ユーコープからユニセフに届けられた募金は、児童労働をなくすための仕組み作りに使われています。その内容は大まかに以下のようになります。
(1)啓蒙活動と地域の目 | 地域コミュニティ・業界・メディアなども巻き込んで児童労働の防止を啓蒙し、地域の目で見守る。 |
(2)学校に戻る仕組み |
児童労働をしている子どもたちのデータベースを作り、教育の機会を与えて、保護者や子ども自身に教育の大切さを教えて学校に戻していく。 |
(3)経済的支援 | 児童労働の原因は家庭の貧困。保護者と相談をしながら起業などに必要な資金を援助する。また、貯金する習慣を身につけ経済的安定性をもたらすために保護者自身の銀行口座を開設する。 |
それぞれを詳しく紹介します。
(1)啓蒙活動と地域の目
各市では、17歳までの子どもで構成する「子どもクラブ」を設置し、運営を支援しています。子どもクラブでは児童労働や児童婚を防止するために地道な戸別訪問で住民と対話し、ストリートパフォーマンスで啓蒙活動をしています。母親など女性が構成する団体「女性協同組合」は子どもクラブを支えながら一緒に活動しています。また、警察やホテル業界・バス会社の業界・新聞社・テレビやラジオ局なども協力しています。
(2)学校に戻る仕組み
児童労働をしている子どもたちは同年代の子どもと比べて学習が遅れ、中には最初から学校に行っていないため文字の読み書きができないケースもあります。学校に戻る際の足掛かりとして2つの施設があります。「遊びながら学ぶセンター」では文字や計算などの基礎を学び、「アウト・オブ・スクール」では学校で一般的に教えている9科目を学びます。それぞれ10カ月在籍して学びます。アウト・オブ・スクールを終了するときに学力診断を行い、学力に合った学年に戻っていきます。
(3)経済的支援
児童労働をする子どもたちの家庭は貧困家庭です。児童労働をやめてしまったら生活ができないケースも珍しくありません。そこで保護者の起業に対して金銭的な支援をしています。支援金額は家庭によって違いますが、例えば商店を開く場合、施設や仕入れに必要な資金2万ルピー(日本円で約2万円)を支援。それに加えて、銀行口座を開設するのに最初に口座に入れる資金3000ルピーを支援します。その事業がうまくいくことで、子どもたちは児童労働をやめて学校に行くことができるようになります。

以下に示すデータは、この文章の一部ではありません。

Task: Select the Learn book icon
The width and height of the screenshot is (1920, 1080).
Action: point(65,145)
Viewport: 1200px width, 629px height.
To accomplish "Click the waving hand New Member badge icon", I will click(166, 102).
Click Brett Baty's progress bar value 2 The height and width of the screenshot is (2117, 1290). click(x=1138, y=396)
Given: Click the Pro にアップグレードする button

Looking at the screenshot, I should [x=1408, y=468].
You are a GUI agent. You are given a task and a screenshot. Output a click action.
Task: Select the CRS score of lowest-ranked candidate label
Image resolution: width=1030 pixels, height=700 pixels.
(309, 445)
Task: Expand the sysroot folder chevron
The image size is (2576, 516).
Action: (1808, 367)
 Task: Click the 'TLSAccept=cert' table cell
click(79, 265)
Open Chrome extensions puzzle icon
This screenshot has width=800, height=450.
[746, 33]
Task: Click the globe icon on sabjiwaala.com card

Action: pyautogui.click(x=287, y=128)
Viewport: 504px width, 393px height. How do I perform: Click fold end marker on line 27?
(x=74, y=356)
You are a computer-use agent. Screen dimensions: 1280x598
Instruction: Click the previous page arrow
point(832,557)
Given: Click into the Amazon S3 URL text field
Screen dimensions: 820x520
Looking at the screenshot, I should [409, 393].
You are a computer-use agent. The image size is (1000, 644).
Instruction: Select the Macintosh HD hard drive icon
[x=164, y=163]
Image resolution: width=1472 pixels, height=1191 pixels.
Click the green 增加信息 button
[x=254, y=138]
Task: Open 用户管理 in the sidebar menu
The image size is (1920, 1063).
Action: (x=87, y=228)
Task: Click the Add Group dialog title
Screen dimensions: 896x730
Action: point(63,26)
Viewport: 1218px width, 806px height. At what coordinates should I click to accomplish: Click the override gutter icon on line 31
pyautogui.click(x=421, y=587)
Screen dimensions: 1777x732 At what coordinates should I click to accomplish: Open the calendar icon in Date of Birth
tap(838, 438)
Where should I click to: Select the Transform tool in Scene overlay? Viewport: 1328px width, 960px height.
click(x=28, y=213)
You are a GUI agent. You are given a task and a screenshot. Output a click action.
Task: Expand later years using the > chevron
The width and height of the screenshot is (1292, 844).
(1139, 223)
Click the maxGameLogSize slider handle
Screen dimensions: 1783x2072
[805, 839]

スワティーさんは16歳。生活のために母親と一緒に内職をしていました。ところが内職が忙しくなり、学校に行けなくなりました。その後父親が資金援助を受けて小さな商店を開き、スワティーさんは学校に行けるようになりました。
サガくんは13歳。1年前、生活が苦しいために両親はインドに出稼ぎに、サガくんはホテルに住み込みで働いていました。市役所の支援でヤギを飼い、ヤギの子どもを売ることで家計が改善。サガくんは学校に行けるようになりました。